Mindful Team Management and Positive Change

Principles of Empowerment, Teams, and Positive Change

Empowerment in the workplace

Evaluation and empowerment of employees’ professional skills are the main duties of every manager. One usually operates with a whole variety of data when performing those tasks. Normally, these data include reviews, targets, performance metrics, and several other operational tools. The way a manager guides his or her team to a greater extent determines what kind of outcomes this particular company will achieve and how competitive a company will be on the market. A mindful approach to the process of empowerment stimulates the increase in staff productivity and a significant improvement in annual revenues. As Gebauer (2013) points out, such a principle of mindful management as empowerment in the workplace provides the guidelines to build collective organizational capabilities for resilient acting in times of crisis. Naturally, choosing it as the key strategy appears to be a matter of stability and financial growth of an organization.

According to the definition, empowerment is viewed as enabling an individual to think, behave, and act independently or autonomously. As Fernandez and Moldogaziev (2013) highlight, “employee empowerment can be used to improve job satisfaction, organizational commitment, innovativeness, and performance” (p. 492). With this concept applied an employee gets permission to make decisions in the areas he/she controls. Creating a work environment that assists in fostering employees to act in empowered ways is the responsibility of a company’s leadership (Comfort & Franklin, 2014). To successfully foster employees’ empowerment, managers need to focus on such concepts as articulating a clear vision and goals, stimulating personal mastery experiences, modeling, offering support, creating emotional arousal, giving access to information, providing resources, connecting to outcomes, and creating confidence.

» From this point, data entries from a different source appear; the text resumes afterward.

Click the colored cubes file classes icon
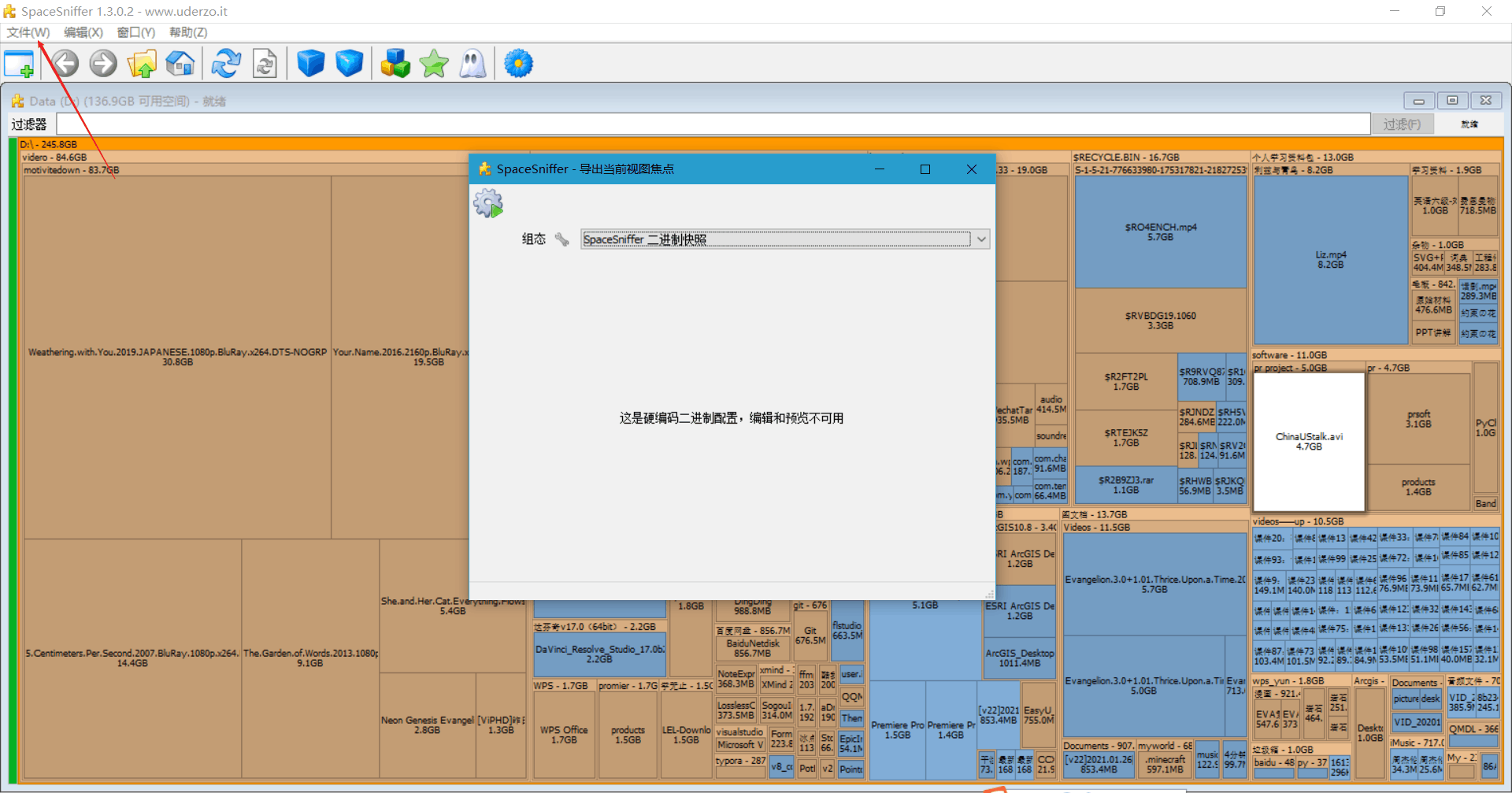 pos(395,64)
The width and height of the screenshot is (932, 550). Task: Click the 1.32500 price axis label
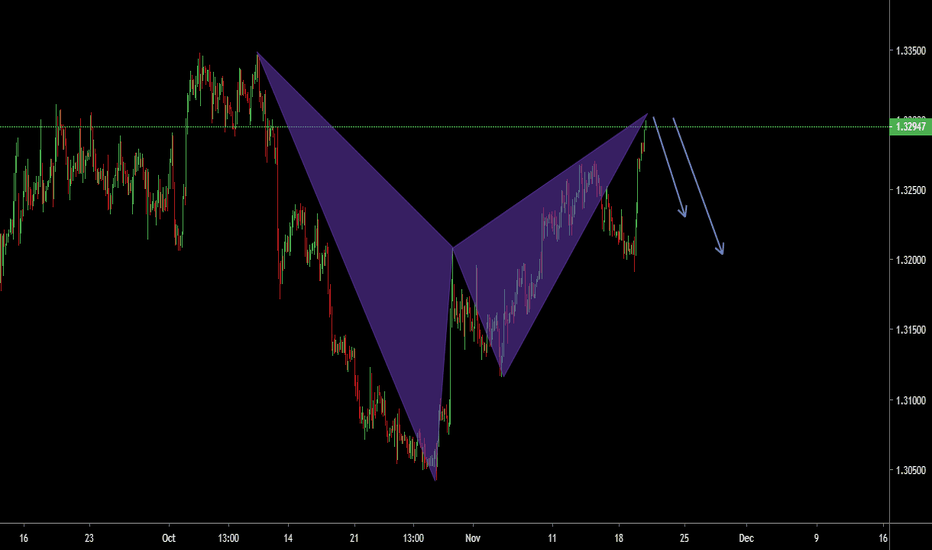click(910, 190)
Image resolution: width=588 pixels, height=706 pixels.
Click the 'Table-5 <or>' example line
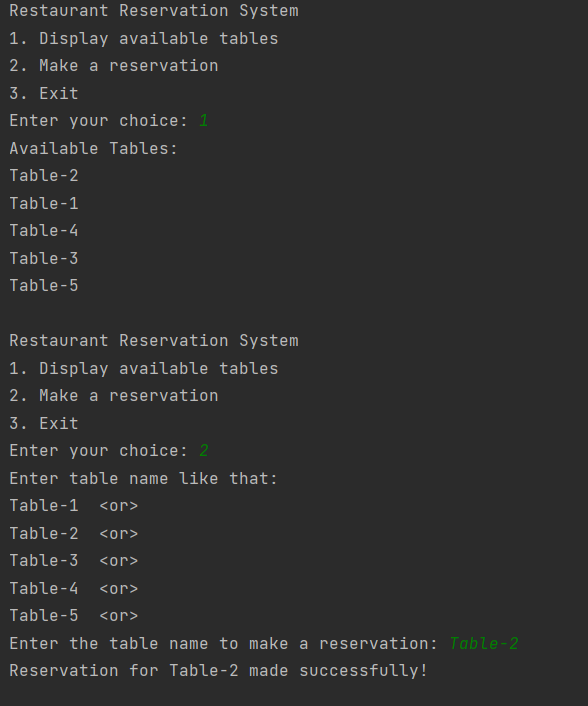tap(74, 615)
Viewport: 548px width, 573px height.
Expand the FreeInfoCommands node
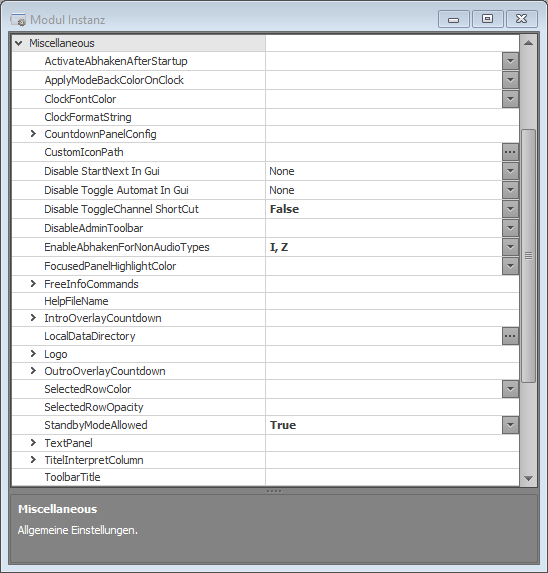coord(33,284)
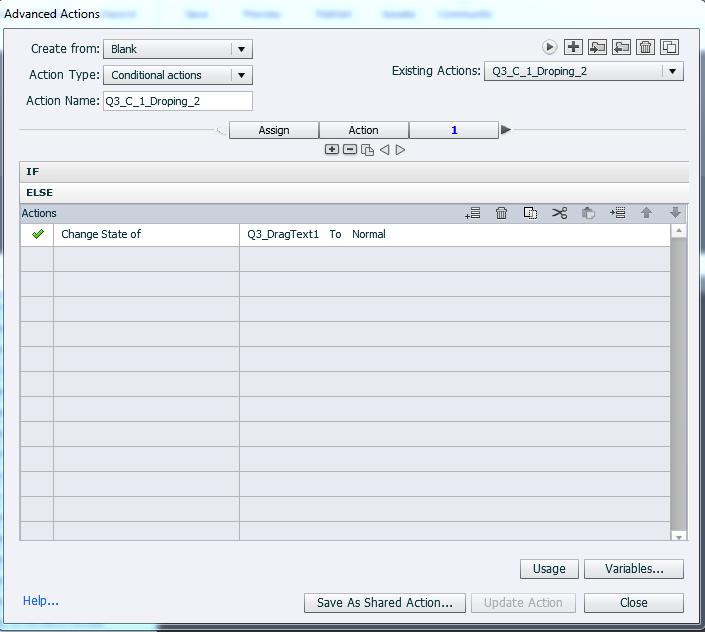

The mentioned concepts are known to be closely interrelated with the five dimensions of empowerment: self-efficacy, self-determinism, personal consequence, meaningfulness, and trust. Thus, knowing the effective methods of time management (self-determinism) and believing that no outside obstacles will prevent one from task accomplishment (self-efficacy) can serve as the source of substantial motivation for an employee to continue working in an autonomous mode (Khan, Lederer, & Mirchandani, 2013). This statement makes particular sense when regular praise or encouragement arrives from the staff of managers. However, the intervention of inhibitors into a workflow can have a disruptive impact on the process of empowerment. Many individuals demonstrate their absolute reluctance when offered to take extra responsibility. For them, a dependency is simply the way to remain in a comfort zone.

The cultivation of mindfulness within an organizational setting is claimed to flow faster when one resorts to motivational tactics. It is known that organizations leveraging the empowerment of their employees receive a 50% higher index of customers’ loyalty compared to their competitors (Brummans, Hwang, & Cheong, 2013). When developing an employee empowerment model, managers usually operate with such constituents as an introduction of guidelines, creating a flexible team structure, encouraging open communication, and inspiring employee development. With these principles being applied an organization creates a level of freedom that allows its staff members to start working independently. Also, creating a picture of a bright future and emphasizing employees’ successful behaviors helps them to adapt to the model faster.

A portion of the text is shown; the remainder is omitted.